> _What is expected_
Each line of the entries that contains the word "agent" adds one. Reply with the resulting number only.

> _Source records_
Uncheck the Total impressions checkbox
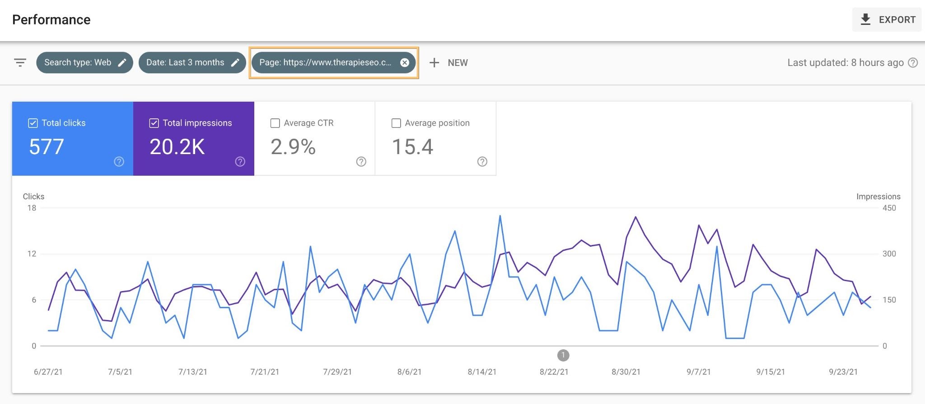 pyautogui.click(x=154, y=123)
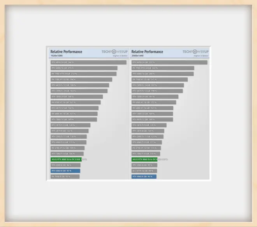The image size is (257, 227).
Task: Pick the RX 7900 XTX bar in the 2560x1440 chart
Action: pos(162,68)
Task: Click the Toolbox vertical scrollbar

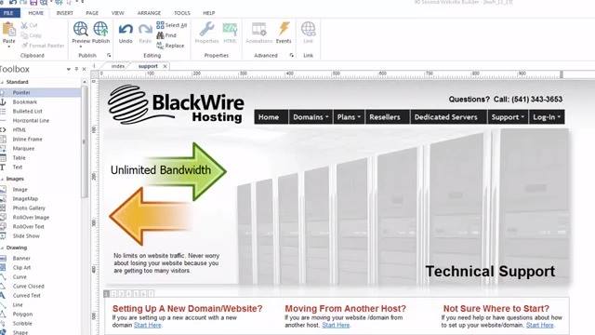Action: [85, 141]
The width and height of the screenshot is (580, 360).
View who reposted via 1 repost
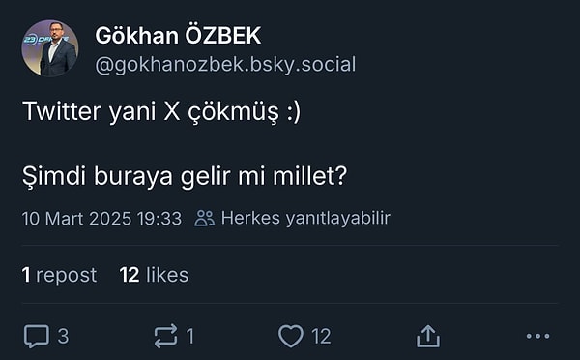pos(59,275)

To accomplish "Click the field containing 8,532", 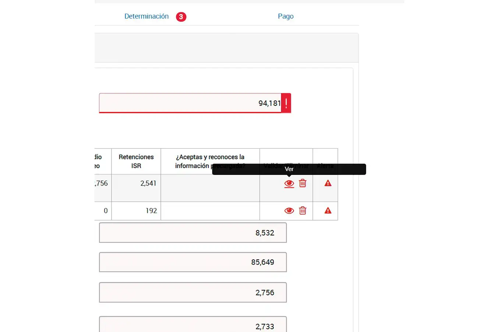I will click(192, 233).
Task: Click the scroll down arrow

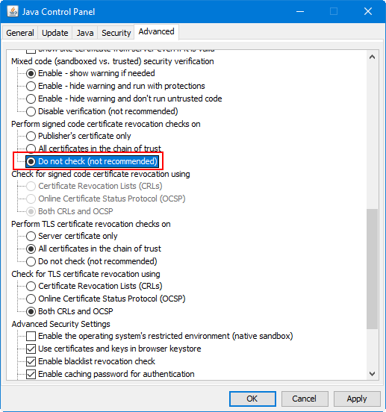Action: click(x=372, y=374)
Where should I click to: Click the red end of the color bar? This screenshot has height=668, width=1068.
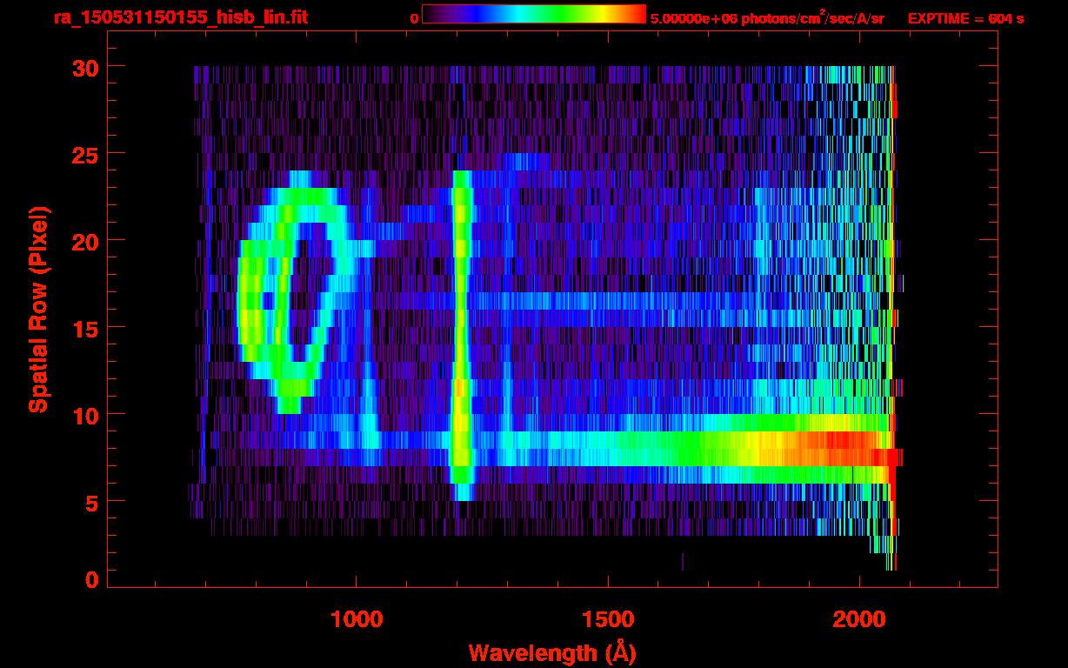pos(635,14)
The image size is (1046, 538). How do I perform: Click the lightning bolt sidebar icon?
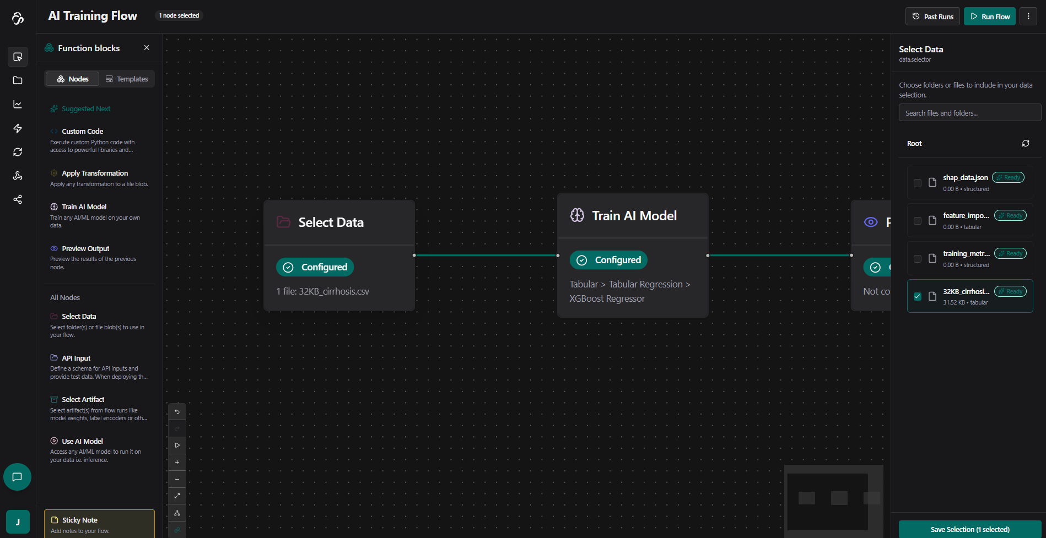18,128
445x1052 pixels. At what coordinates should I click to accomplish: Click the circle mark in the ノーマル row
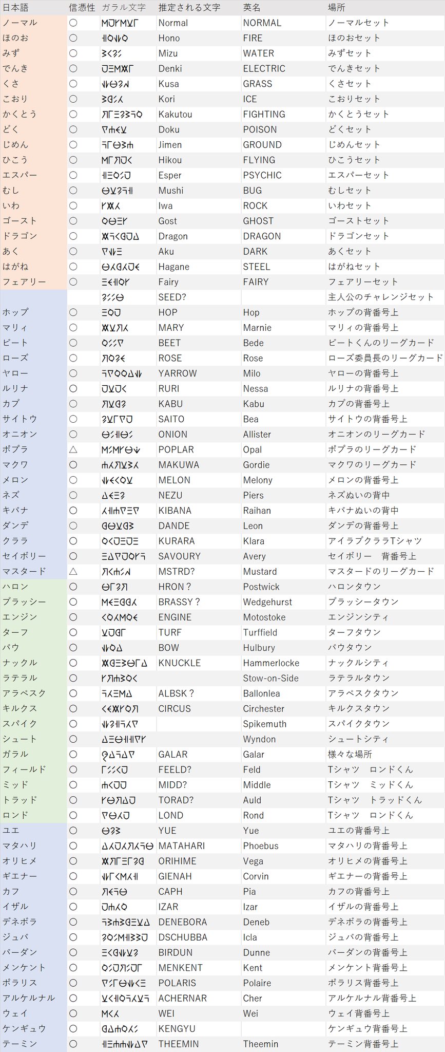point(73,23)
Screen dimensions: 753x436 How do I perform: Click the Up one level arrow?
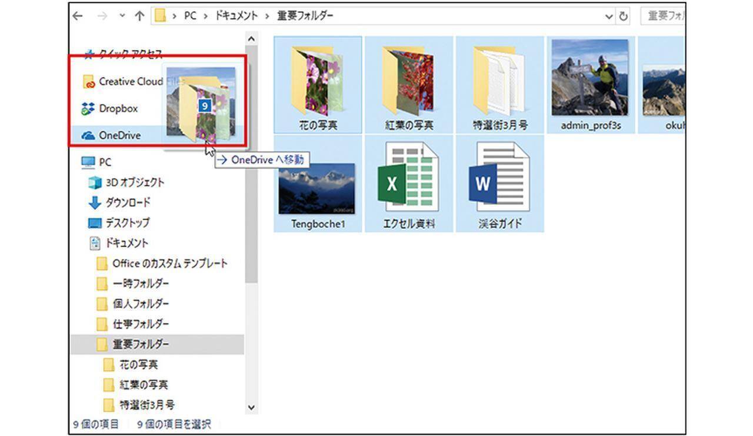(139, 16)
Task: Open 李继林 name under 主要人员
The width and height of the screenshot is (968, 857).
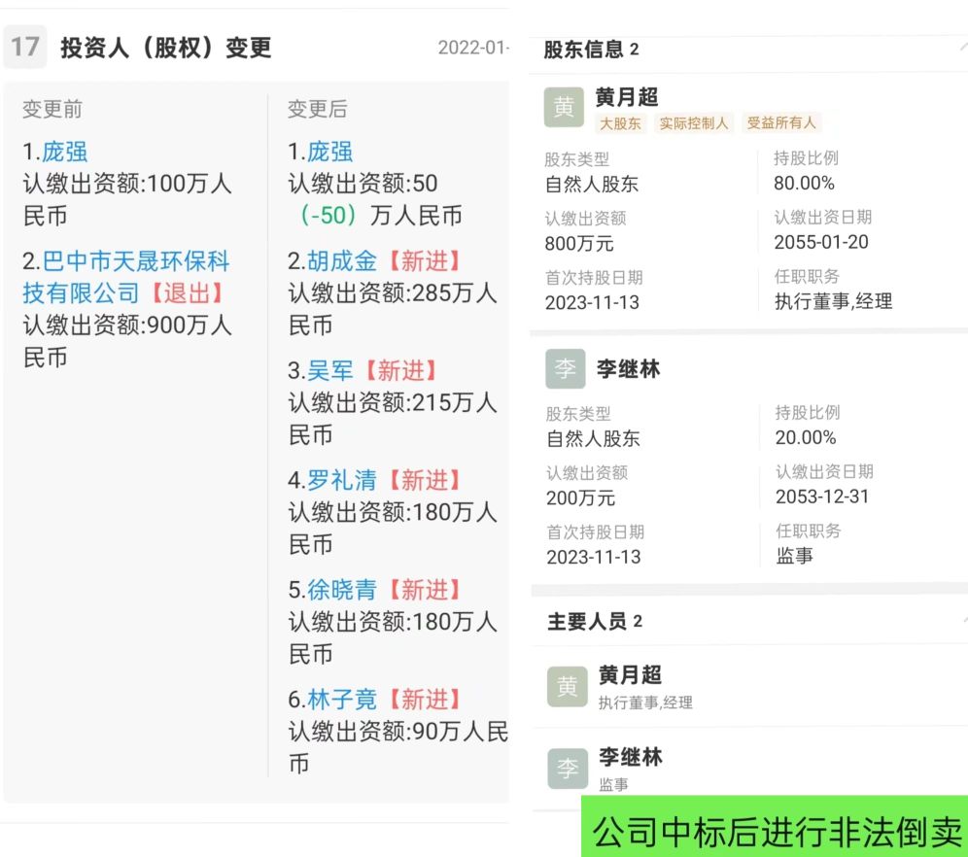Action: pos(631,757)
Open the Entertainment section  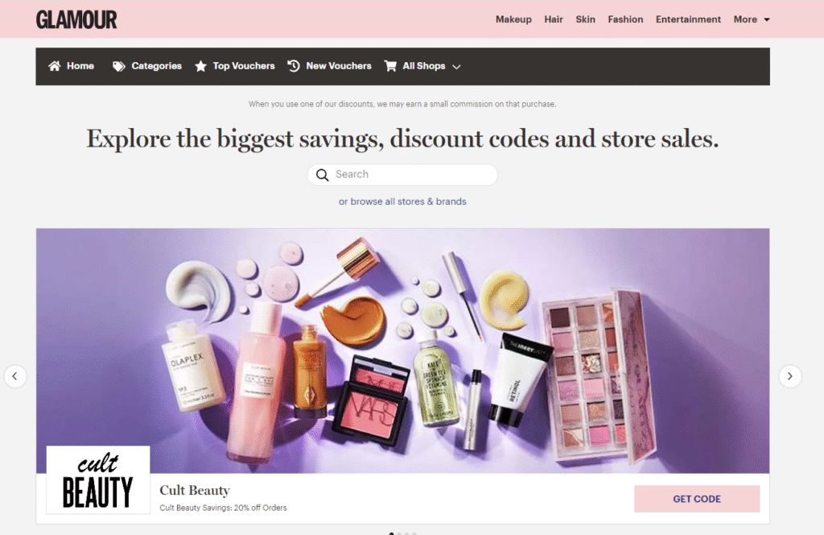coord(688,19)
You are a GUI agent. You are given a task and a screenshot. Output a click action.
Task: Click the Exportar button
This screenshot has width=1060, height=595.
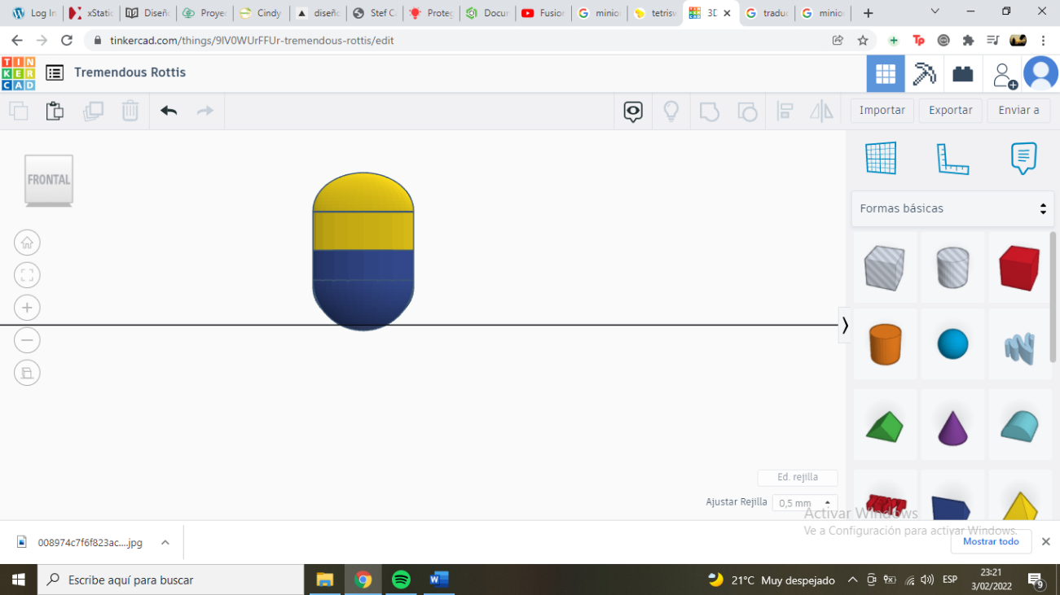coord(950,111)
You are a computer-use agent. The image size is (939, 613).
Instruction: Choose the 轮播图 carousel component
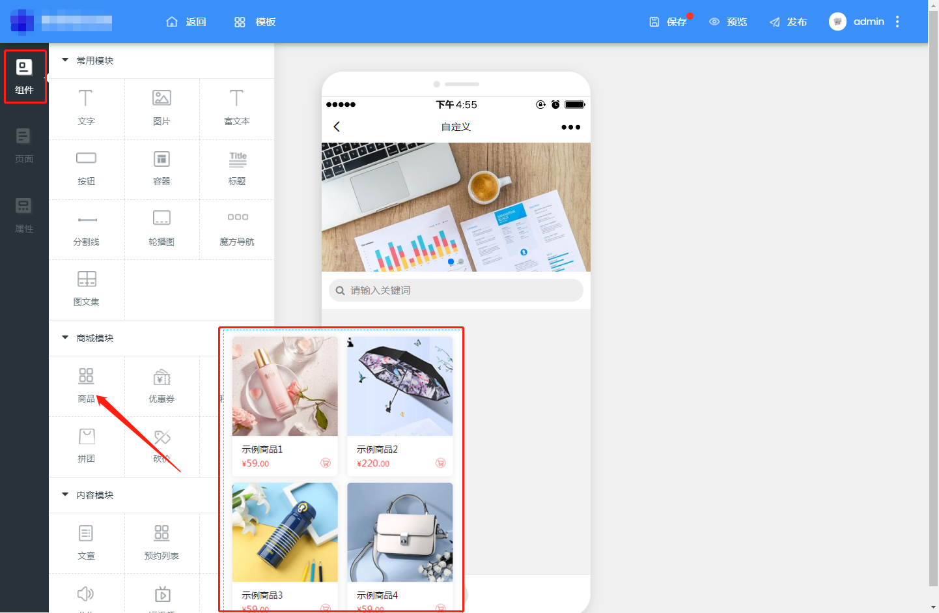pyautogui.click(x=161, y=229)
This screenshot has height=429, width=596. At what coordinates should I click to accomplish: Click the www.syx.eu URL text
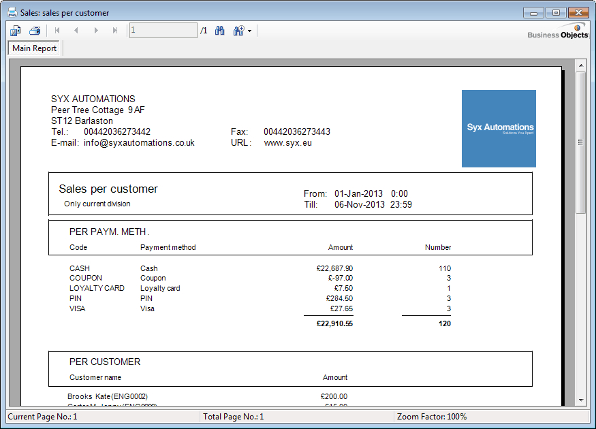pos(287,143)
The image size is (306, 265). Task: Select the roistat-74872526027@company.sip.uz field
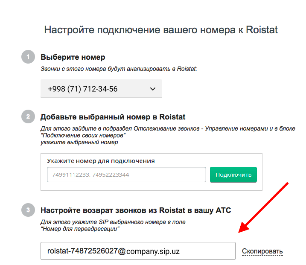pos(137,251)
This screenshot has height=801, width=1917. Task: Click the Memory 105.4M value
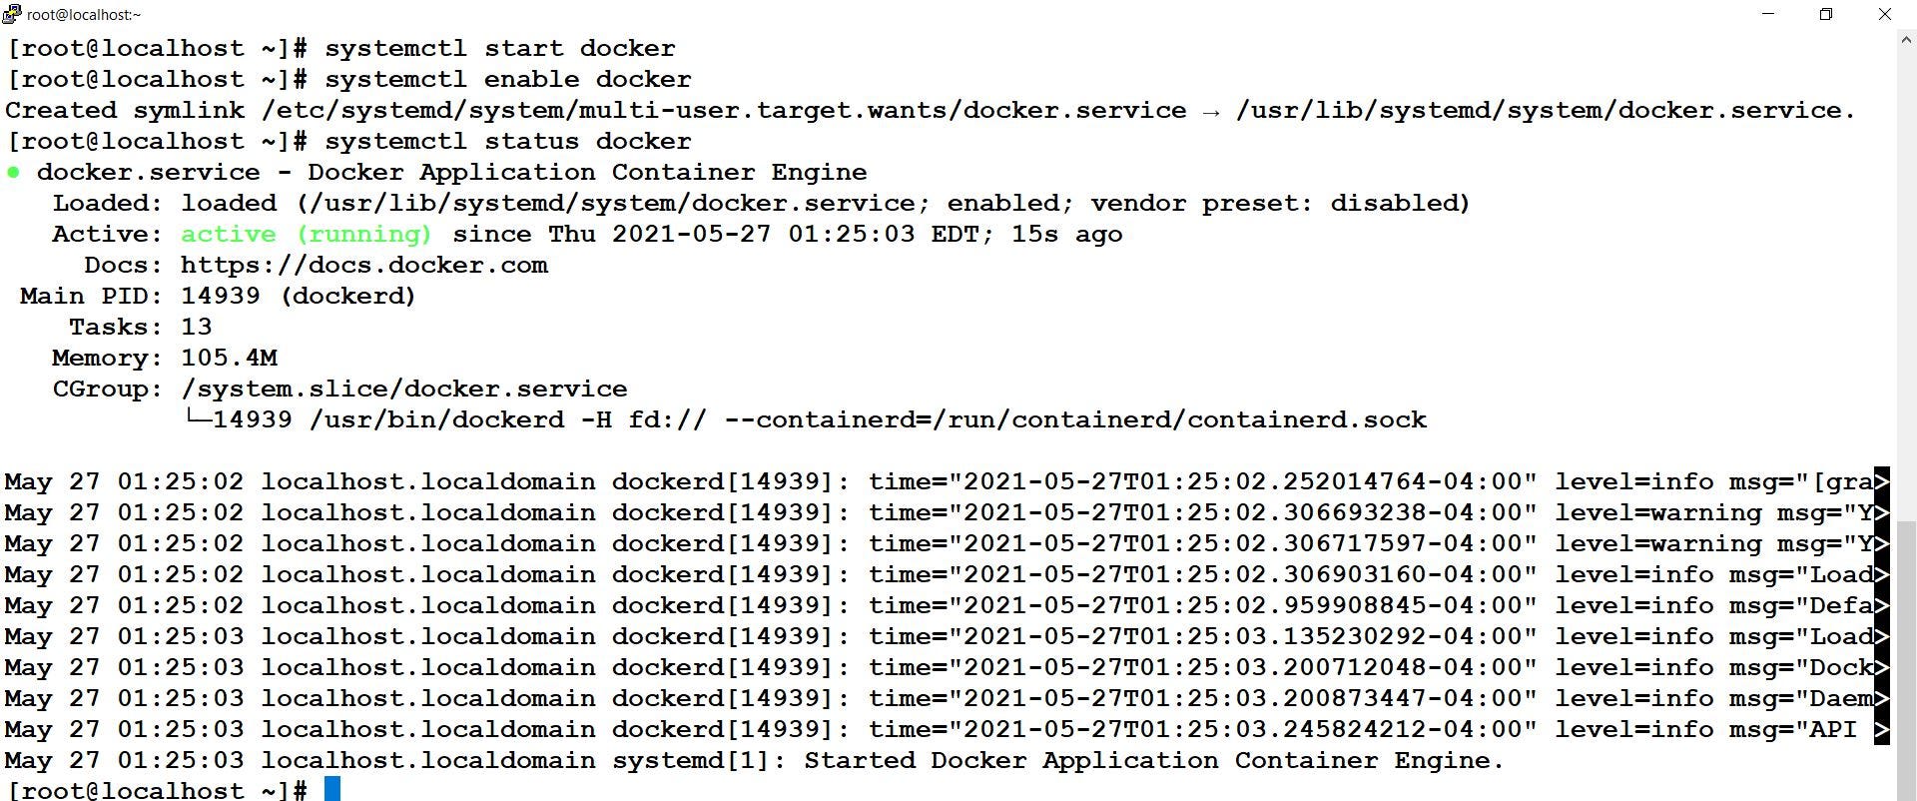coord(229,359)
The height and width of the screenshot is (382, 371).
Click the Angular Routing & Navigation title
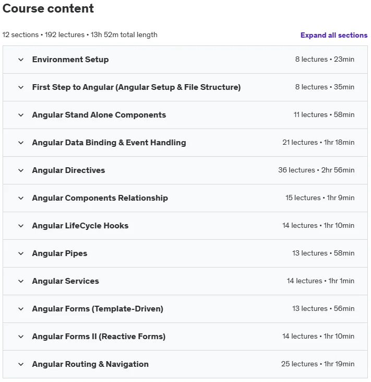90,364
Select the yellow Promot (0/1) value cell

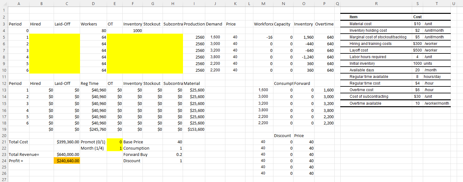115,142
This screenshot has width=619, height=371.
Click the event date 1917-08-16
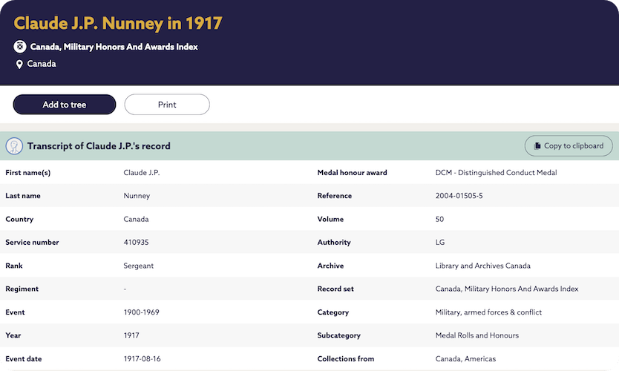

> _Answer space_
2